» SOURCE MATERIAL
*** Block opens ***

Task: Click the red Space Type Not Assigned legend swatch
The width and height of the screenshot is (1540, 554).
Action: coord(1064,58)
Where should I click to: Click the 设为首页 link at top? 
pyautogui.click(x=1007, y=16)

*** Block closes ***
*** Block opens ***

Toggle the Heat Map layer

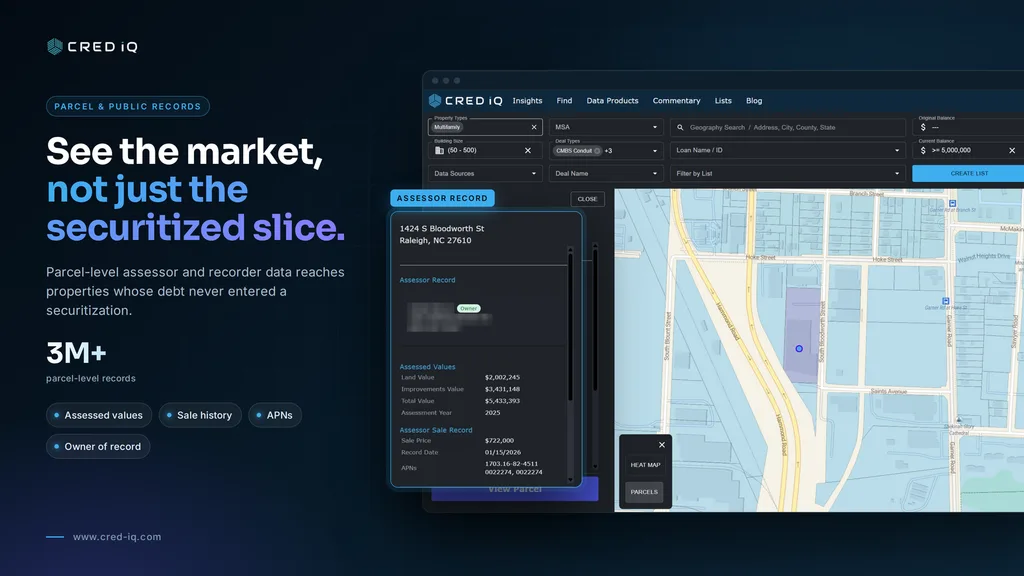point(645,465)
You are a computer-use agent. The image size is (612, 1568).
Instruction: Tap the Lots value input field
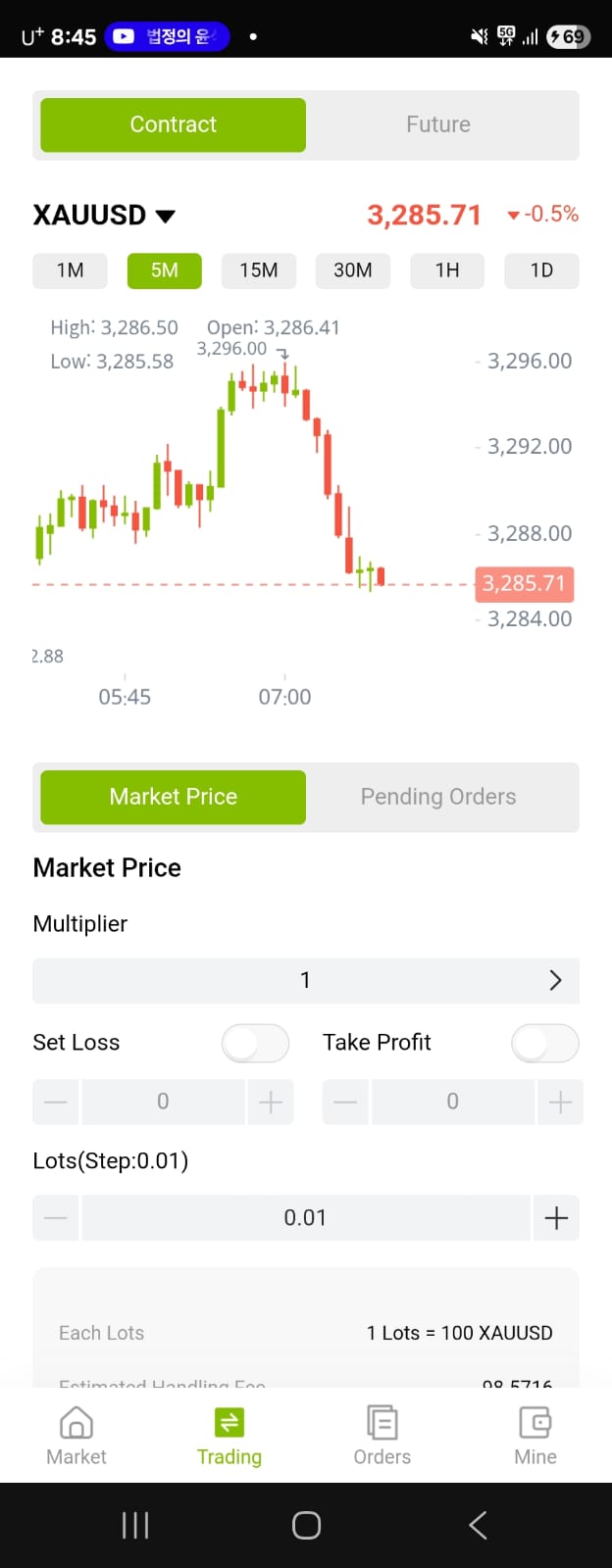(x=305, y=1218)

*** Block closes ***
*** Block opens ***

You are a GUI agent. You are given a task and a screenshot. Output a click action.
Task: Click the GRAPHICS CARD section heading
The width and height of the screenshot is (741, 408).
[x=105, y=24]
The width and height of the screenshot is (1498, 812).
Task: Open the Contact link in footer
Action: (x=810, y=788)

*** Block closes ***

» PROBLEM TO WORK ON
Where the string "agent" appears in a line of the listing, copy that line.

» OUTPUT FOR THIS EXERCISE
You are a computer-use agent. The image size is (612, 1568).
You are a GUI agent. You are given a task and a screenshot. Output a click action.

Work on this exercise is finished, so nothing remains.